DATA EXCERPTS:
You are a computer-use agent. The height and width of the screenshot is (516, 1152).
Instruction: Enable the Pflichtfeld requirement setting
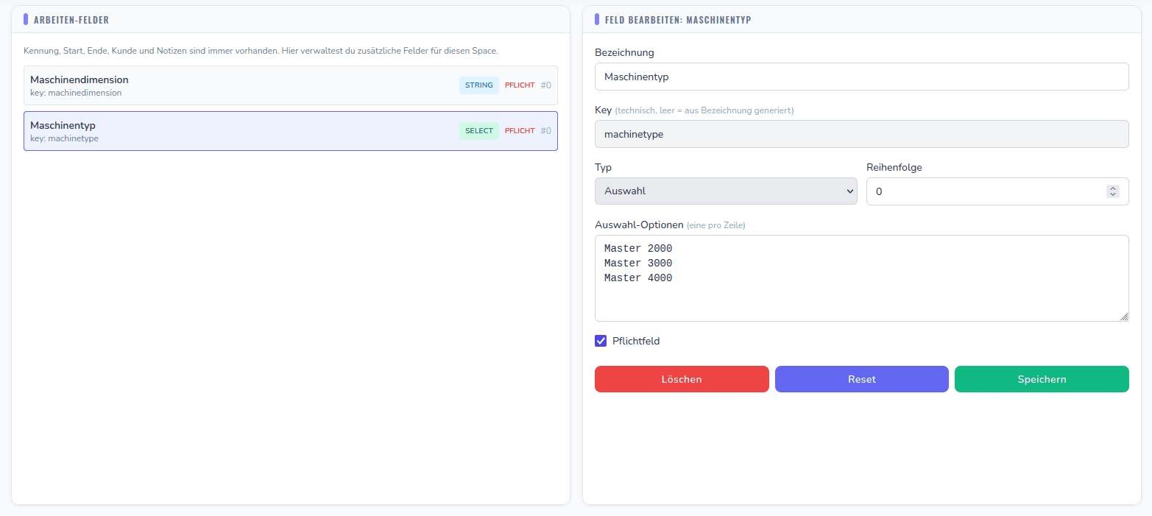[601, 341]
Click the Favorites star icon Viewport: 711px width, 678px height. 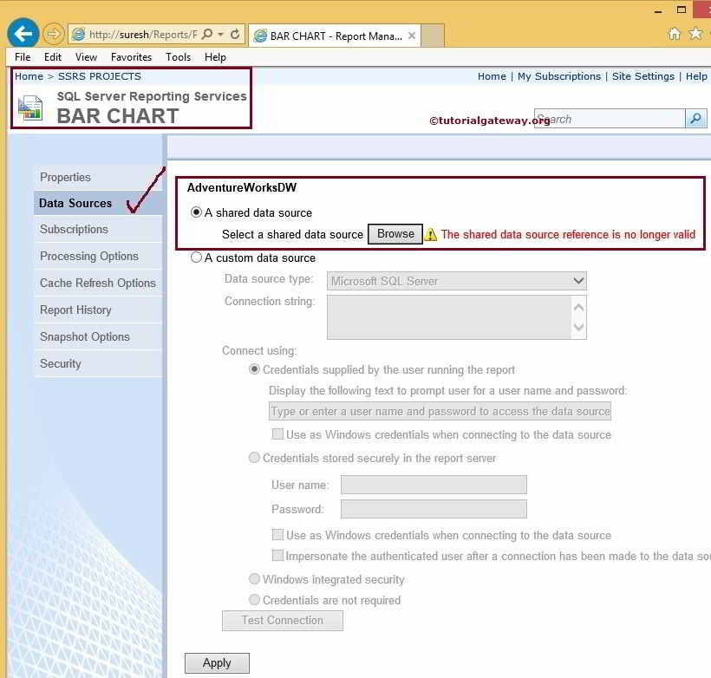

--

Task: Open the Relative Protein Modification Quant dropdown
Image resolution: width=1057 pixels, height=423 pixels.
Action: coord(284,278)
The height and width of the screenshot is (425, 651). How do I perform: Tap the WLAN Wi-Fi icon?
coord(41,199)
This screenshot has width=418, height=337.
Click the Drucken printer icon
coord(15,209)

---

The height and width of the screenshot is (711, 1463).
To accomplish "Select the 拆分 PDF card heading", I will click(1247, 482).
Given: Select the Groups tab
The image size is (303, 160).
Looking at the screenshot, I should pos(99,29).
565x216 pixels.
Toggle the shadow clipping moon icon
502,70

TASK PROMPT:
Show every line of the listing that includes the word "Select".

PROBLEM SOLUTION:
To accomplish "Select the 拆分 PDF card heading", I will click(1247, 482).
Given: Select the Groups tab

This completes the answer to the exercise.